His mouth – my mouth – is terribly dry. The people around me look like ghosts. I’m not sure whether I’m among the dead or the living. I feel terribly sad, as if I have lost my home.
“Welcome back.” One of the ghost people is peering into my eyes, which are wounded by the hard sterile lights of this place. “You went away, didn’t you?”
Luna Park. Just for Fun.
I thought I would not have much of a story to share from my long overnight journey to Montpellier. no flight delays, no missed connections or lost bags, empty seats beside me on the first two flights, so no stories from people dressed like Indiana Jones or peddling bull semen enhancer or living parallel lives with two different husbands (see "On Another Plane", the introduction to my book The Three "Only" Things, for those traveler's tales.)
Then, on my last short flight from Paris-CDG to Montpellier, I took out my inflight reading, a book in French titled Les portes du rêve. A flight attendant immediately asked me if she could see the book. Leafing through it with mounting excitement, she saw that one of the driving themes is using dreams of the departed and conscious dream journeys to the Other Side to gain first hand knowledge of what happens after death.
"This is my favorite theme," she told me. "I am passionate about it. I am going to get this book!"
I now confessed that I was the author. I explained that I was reading myself in hopes of brushing up my French prior to opening a depth workshop near Montpellier titled "Faire de la mort une alliée" (Making Death Your Ally). Les portes du rêve is the French version of my book Dreamgates.
Cabin service at my end of the cabin was now suspended while the flight attendant proceeded to fire a volley of questions. "To write about these things you must have had a near-death experience, yes?"
Yes, indeed.
People around us did not seem to mind that the coffee and juice was not being poured. An older couple next to me wanted in on the conversation. Viollette, the wife, said, "We are all so hungry for first-hand information about what happens after death. I want to know what I can expect in the afterlife, and I don't want to hear it from priests or psychologists. I want to hear it from people who have been there! And I want to know how I can find out these things for myself."
I quoted Montaigne. Puisque nous ne savons pas où la mort nous attend, attendons-la partout. I had forgotten that I don't speak good French as I quoted this wonderful counsel in the original version. "Since we do not know where Death will meet us, let us be ready to meet it everywhere."
There was a stir of agreement from folks around us. I realized I now had an audience of at least a dozen people.
"I can't think of any subject as important as what you are discussing," a man across the aisle contributed, writing down my name and the title of my book. A male flight attendant joined us, wanting the same information.

## [THE DATA]
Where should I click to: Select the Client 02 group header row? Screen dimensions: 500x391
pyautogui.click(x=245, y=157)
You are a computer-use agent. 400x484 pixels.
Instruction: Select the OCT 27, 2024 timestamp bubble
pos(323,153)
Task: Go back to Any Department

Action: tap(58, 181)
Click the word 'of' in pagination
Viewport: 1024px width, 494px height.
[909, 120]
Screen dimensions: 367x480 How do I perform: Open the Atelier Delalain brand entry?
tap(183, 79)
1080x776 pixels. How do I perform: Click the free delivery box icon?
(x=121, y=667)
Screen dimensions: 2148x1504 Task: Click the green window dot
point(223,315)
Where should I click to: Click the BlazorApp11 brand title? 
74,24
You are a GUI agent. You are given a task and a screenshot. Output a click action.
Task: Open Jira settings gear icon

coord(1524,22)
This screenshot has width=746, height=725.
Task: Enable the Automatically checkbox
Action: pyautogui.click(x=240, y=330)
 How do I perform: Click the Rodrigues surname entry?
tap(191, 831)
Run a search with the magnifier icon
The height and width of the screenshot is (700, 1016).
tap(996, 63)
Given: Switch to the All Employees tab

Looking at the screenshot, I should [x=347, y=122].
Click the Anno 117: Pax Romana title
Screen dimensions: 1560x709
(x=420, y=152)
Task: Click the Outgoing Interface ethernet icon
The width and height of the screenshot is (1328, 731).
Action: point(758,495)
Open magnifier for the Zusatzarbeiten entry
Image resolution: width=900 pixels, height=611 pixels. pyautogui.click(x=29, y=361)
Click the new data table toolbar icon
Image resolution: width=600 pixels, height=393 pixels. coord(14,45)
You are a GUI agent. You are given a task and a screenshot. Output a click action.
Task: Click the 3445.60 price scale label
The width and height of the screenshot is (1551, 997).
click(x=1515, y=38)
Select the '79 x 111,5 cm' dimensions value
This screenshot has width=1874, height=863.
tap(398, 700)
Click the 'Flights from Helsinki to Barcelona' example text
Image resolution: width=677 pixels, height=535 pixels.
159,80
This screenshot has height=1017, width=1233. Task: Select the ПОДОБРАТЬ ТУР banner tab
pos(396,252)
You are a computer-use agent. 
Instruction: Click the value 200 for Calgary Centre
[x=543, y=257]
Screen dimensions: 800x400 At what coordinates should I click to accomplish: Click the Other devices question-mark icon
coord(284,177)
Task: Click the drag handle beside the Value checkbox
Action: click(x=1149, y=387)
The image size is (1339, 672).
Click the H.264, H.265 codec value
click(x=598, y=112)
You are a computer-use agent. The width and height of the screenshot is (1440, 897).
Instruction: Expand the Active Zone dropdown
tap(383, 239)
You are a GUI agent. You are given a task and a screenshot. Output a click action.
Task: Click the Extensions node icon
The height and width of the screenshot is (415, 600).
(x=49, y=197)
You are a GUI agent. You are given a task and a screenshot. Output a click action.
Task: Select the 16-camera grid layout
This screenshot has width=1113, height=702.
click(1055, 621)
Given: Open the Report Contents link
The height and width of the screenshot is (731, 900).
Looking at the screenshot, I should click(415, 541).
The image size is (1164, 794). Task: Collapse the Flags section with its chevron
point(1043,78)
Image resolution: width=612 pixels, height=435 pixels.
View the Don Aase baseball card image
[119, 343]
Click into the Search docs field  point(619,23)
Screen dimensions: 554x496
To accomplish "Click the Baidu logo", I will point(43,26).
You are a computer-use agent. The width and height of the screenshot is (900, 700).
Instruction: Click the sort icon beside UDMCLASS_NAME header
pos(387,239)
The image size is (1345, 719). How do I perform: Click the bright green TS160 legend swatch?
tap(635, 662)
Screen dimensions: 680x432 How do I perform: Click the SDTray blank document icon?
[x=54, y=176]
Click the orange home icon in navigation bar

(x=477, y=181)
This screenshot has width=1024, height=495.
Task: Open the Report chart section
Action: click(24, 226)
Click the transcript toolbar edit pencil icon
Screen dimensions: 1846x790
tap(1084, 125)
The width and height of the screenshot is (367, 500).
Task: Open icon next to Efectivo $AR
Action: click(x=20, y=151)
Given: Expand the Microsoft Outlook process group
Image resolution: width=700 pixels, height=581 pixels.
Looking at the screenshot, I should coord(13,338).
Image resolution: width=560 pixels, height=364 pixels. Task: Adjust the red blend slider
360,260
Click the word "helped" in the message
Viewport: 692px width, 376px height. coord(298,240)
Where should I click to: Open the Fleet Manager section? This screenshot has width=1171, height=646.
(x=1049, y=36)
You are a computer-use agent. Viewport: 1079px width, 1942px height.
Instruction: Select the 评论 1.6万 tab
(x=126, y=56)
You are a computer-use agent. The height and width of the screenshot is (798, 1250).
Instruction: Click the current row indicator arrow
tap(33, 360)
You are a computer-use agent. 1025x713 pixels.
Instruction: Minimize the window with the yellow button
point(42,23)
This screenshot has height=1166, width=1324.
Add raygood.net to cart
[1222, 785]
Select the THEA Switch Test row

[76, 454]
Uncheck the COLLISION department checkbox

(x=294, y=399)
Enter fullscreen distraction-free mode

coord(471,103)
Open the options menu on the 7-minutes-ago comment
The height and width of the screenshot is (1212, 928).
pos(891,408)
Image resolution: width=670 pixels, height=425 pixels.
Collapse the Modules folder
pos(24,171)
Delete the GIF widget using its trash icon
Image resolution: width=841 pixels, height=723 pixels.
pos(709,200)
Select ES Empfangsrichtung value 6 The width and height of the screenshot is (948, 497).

## [ASSIGNMENT 1]
In the travel story, what was the title of the workshop the narrator was about to open near Montpellier?
## [ASSIGNMENT 2]
Please continue the travel story from its last sentence, keeping the same first-person voice.

## [EXERCISE RESULT 1]
"Faire de la mort une alliée" (Making Death Your Ally).

## [EXERCISE RESULT 2]
I observed that we have two main ways of gaining direct knowledge of l'au-dela, the Other Side. We can communicate with people who are at home there, and we can make the crossing before death, to see for ourselves.
This led to an urgent series of fresh questions, again centering on my personal experiences.
I noted that I have never been content with the term "near death experience" for what happened to me a s boy, when I died and came back. On one occasion, when I checked out of my body during emergency appendectomy, aged nine, I seemed to live a whole life in another world. "I don't think I had a near death experience. I think I died and came back."
More questions, more and more urgent.
"Do you have no fear of death?
"Do you talk to many people who have died?"
"Are there many different places where people go when they die?"
The short answer to those three, of course, is Yes, Yes, Yes. I gave highest marks to this question: "Were you happier in the life when you died, or the life you are living now?"
That was a tough one. I confessed that I was so in love with the people of the other world who raised me as their own when I went away from this world at age nine that I had a hard time living in the body of a nine-year-old boy when I came back. "I suppose I was in love with Death. I have learned to make Death an ally rather than a lover. I want to be ready to meet him anywhere, everyday. I also want to use him as a conselor who can help me to make my life choices with the courage and clarity only Death can bring."
The flight attendant had returned to her regular tasks, but kept coming back to rejoin the conversation. When we landed, she was waiting outside the baggage claim with some of her colleagues. They were all very interested and wanted my website and book information.
"You see, we are making you some good publicity, so you will have to keep teaching us about l'au-dela here in France."
There was a synchronicity at play in all of this that make it a marvelous confirmation, one of those secret kisses, a bisou from the universe. An hour before I left for the airport on Friday, I had sent my favorite editor a few pages from a book-in-progress, from a chapter titled "The Boy Who Died and Came Back."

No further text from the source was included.